GambleAware calls for standardised gambling payment blocking
GambleAware has urged the government, financial institutions and regulators to ensure all consumers have the ability to block gambling transactions, after a new study estimated that 28m personal bank accounts in the UK do not yet have access to this functionality.
Carried out by researchers at the University of Bristol's Personal Finance Research Centre (PFRC), A Blueprint for Bank Card Gambling Blockers found that eight banks currently offer gambling transaction blocking technology. This covers 60% of personal current accounts in the UK, representing roughly 49m accounts.
The software is also available to 40% of credit cards, or 26m accounts, though a ban on using credit cards to fund gambling has been in place since 14 April this year.
However, outside of these eight banks the tools are not yet readily available to account holders, the report noted. This means more than 28m accounts do not have the ability to block gambling products.
In terms of current usage of blocking tools, aggregated data and statistics shared by financial institutions showed that around 500,000 customers across all banks that offer this option have used the feature. According to data from one bank, those who used a blocker stopped an average of two to three gambling transactions per month, or between 390,000 and 585,000 transactions.
Researchers also noted the effectiveness of the current blocking tools available, saying that while these do work, improvements are required in order to offer greater protection to consumers.
Of the eight banks that offer blockers, three blockers could be turned on and off immediately, and therefore act more like a lock function rather than a blocker, while some customers had been able to find a way around the block in order to gamble. Furthermore, blocking functionality tends to be only available on certain products, and in some cases can only be managed via certain channels.
The report went on to raise concerns that not all customers were being made aware of blocking tools, with some 43% of respondents to an online survey saying they did not know the feature was available on their accounts.
“We examined the effectiveness of all existing blockers and found that serious changes are required,” PRFC research director Professor Sharon Collard said. “The people affected by gambling harms who took part in the review stated that the more positive friction that can be built into a bank blocker, the more effective it can be.
“It is vital, therefore, that the blockers cannot just be turned on and off, as the benefits of the technology become redundant. Instead, we recommend all financial service firms require consumers to wait at least two days between requesting to turn the blocker off, and the blocker technology stopping.
“We are calling on the Financial Conduct Authority to urgently recommend that gambling blocks are standard on all debit and credit cards.”
In response to the report, both the PRFC and GambleAware put forward a series of recommendations that they said would help to improve access to blocking, as well as the quality of these tools.

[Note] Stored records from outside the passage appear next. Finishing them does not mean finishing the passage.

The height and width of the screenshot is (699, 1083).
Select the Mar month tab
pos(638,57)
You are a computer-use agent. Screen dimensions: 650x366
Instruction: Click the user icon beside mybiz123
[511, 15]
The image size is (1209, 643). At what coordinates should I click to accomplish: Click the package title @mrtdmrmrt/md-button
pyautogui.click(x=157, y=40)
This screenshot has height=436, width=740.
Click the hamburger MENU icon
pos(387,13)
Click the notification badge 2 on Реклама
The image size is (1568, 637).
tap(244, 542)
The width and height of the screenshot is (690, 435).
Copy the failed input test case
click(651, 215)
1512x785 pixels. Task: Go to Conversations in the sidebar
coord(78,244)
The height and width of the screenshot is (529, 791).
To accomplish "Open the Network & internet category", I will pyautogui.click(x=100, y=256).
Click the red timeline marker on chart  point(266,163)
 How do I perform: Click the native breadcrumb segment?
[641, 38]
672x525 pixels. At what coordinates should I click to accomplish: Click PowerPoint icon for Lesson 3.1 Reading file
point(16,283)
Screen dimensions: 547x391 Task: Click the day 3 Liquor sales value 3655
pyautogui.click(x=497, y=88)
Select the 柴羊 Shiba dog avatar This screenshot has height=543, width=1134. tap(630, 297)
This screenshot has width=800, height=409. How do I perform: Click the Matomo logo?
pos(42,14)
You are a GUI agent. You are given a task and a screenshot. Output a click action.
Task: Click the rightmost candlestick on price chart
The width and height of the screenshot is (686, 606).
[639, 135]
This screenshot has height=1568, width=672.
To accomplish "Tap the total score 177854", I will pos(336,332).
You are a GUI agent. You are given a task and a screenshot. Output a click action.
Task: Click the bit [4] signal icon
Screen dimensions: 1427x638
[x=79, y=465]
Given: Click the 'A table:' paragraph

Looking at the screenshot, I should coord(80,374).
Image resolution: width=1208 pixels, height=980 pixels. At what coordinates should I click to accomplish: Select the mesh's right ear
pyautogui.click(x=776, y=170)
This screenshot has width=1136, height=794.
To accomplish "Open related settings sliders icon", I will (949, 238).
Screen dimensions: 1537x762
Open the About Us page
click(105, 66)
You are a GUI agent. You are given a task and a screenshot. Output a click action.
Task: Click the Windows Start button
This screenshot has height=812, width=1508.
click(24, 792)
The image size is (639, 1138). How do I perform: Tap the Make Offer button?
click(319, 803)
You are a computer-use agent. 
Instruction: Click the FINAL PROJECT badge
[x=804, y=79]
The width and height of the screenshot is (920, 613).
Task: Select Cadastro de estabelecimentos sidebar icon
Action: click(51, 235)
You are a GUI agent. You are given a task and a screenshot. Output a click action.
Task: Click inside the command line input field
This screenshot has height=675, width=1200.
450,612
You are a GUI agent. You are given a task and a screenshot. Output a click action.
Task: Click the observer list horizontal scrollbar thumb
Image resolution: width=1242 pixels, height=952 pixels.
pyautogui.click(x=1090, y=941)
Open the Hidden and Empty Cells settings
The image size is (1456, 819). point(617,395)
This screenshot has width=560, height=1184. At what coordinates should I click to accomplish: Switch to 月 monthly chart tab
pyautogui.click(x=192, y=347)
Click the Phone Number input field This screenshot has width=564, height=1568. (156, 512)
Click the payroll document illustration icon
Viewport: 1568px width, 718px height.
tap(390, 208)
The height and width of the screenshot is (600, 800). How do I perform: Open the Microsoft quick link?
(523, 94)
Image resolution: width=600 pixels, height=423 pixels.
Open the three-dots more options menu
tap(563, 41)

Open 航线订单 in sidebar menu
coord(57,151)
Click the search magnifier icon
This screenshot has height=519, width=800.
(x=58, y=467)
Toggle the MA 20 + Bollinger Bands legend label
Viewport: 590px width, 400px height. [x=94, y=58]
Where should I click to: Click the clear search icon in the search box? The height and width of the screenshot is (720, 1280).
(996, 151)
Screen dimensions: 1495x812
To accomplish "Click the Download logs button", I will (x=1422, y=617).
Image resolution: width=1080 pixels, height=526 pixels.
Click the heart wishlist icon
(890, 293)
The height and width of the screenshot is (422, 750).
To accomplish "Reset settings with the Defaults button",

Both banks and regulators should work with experts by experience - those with lived experience of gambling harm - to design products, services and interventions for people negatively affected by gambling, they said. This should be supported by enhanced guidance and policies to protect vulnerable customers.
Blockers should be made a standard feature across all bank cards, with financial institutions encouraged to highlight all available tools to help control gambling, supported by a cross-sector awareness raising camaign. All blocking tools should be built with a time-released lock so that the customer cannot immediately undo the transaction freeze.
The report also called on the Financial Conduct Authority to recommend that every new debit and credit card be designed with spending controls as standard. The government should also create legal and regulatory conditions to encourage the financial services sector to develop a range of consumer spending controls, it added.
Despite credit cards having been banned for gambling use by the Gambling Commission, GambleAware and the PRFC suggested that blocking functionality should be built into these products as standard to ensure the prohibition was effective.
In addition, the report urged credit reference agencies to work together to offer a ‘one-stop shop’ for customers to add a notice of correction to their credit files.
“Keeping people safe from gambling harms requires banks to play their full part in providing consumers with effective means to block gambling transactions," GambleAware chief executive Marc Etches said. “While some banks have taken proactive steps to help shield their customers from gambling harms, the findings of this research indicate that improvements can and should be made.
“We encourage the banking industry to work together alongside the government and regulators to implement the proposed recommendations.”